● **Directions for this task**
Output exactly what appears from the line containing "Viewport: 1079px width, 607px" to the end of the data below, and nothing more.

● **Supplied records**
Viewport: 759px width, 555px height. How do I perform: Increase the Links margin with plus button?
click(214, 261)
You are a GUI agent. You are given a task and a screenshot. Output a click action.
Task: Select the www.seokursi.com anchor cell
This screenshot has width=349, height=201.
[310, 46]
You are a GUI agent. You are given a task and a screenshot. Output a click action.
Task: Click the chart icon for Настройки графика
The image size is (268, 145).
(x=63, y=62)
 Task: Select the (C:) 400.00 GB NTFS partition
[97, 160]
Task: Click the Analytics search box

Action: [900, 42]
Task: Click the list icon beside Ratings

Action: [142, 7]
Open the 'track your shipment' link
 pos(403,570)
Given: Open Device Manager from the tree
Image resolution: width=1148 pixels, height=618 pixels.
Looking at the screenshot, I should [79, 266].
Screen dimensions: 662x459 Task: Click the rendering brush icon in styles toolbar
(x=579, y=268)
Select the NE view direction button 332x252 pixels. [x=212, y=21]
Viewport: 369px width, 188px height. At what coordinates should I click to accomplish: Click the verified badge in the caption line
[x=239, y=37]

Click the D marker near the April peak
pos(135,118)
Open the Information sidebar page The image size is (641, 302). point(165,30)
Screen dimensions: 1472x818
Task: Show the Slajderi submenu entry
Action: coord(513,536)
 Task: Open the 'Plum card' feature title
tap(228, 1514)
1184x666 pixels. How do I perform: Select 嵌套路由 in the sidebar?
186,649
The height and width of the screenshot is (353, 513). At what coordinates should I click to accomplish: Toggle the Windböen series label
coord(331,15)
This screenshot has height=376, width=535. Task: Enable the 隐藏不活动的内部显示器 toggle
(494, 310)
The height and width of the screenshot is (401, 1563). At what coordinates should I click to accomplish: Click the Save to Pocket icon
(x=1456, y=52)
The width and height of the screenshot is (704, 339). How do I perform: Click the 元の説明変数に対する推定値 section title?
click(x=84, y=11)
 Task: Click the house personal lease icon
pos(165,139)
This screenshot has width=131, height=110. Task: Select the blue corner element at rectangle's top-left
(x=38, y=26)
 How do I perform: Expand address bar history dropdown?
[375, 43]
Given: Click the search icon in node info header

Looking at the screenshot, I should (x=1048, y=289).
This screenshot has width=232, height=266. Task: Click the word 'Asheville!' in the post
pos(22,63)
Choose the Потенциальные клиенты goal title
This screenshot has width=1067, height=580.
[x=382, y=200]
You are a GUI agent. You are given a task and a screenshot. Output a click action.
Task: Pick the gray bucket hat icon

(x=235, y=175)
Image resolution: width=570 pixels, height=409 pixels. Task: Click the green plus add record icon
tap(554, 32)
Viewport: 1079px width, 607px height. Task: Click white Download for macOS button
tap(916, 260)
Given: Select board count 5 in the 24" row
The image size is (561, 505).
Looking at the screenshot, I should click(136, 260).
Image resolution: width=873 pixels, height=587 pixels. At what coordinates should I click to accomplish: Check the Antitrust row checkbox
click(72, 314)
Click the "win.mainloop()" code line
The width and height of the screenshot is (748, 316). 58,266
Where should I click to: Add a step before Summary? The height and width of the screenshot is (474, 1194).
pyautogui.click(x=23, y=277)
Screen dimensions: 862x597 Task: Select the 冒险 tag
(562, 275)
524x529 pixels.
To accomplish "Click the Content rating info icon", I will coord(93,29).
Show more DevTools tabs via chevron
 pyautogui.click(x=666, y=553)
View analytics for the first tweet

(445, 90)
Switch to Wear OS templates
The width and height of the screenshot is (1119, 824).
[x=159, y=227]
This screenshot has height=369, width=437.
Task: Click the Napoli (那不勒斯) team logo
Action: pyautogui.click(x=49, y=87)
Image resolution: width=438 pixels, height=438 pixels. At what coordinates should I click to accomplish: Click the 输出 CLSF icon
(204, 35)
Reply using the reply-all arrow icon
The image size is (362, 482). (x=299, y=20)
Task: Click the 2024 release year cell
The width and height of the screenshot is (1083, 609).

● **Solution for this task**
Viewport: 1079px width, 607px height. Task: Click white Download for macOS button
tap(916, 260)
Given: Select board count 5 in the 24" row
The image size is (561, 505).
Looking at the screenshot, I should click(136, 260).
Image resolution: width=873 pixels, height=587 pixels. At what coordinates should I click to accomplish: Check the Antitrust row checkbox
click(72, 314)
Click the "win.mainloop()" code line
The width and height of the screenshot is (748, 316). 58,266
Where should I click to: Add a step before Summary? The height and width of the screenshot is (474, 1194).
pyautogui.click(x=23, y=277)
Screen dimensions: 862x597 Task: Select the 冒险 tag
(562, 275)
524x529 pixels.
To accomplish "Click the Content rating info icon", I will coord(93,29).
Show more DevTools tabs via chevron
 pyautogui.click(x=666, y=553)
View analytics for the first tweet

(445, 90)
Switch to Wear OS templates
The width and height of the screenshot is (1119, 824).
[x=159, y=227]
This screenshot has height=369, width=437.
Task: Click the Napoli (那不勒斯) team logo
Action: pyautogui.click(x=49, y=87)
Image resolution: width=438 pixels, height=438 pixels. At what coordinates should I click to accomplish: Click the 输出 CLSF icon
(204, 35)
Reply using the reply-all arrow icon
The image size is (362, 482). (x=299, y=20)
Task: Click the 2024 release year cell
The width and height of the screenshot is (1083, 609).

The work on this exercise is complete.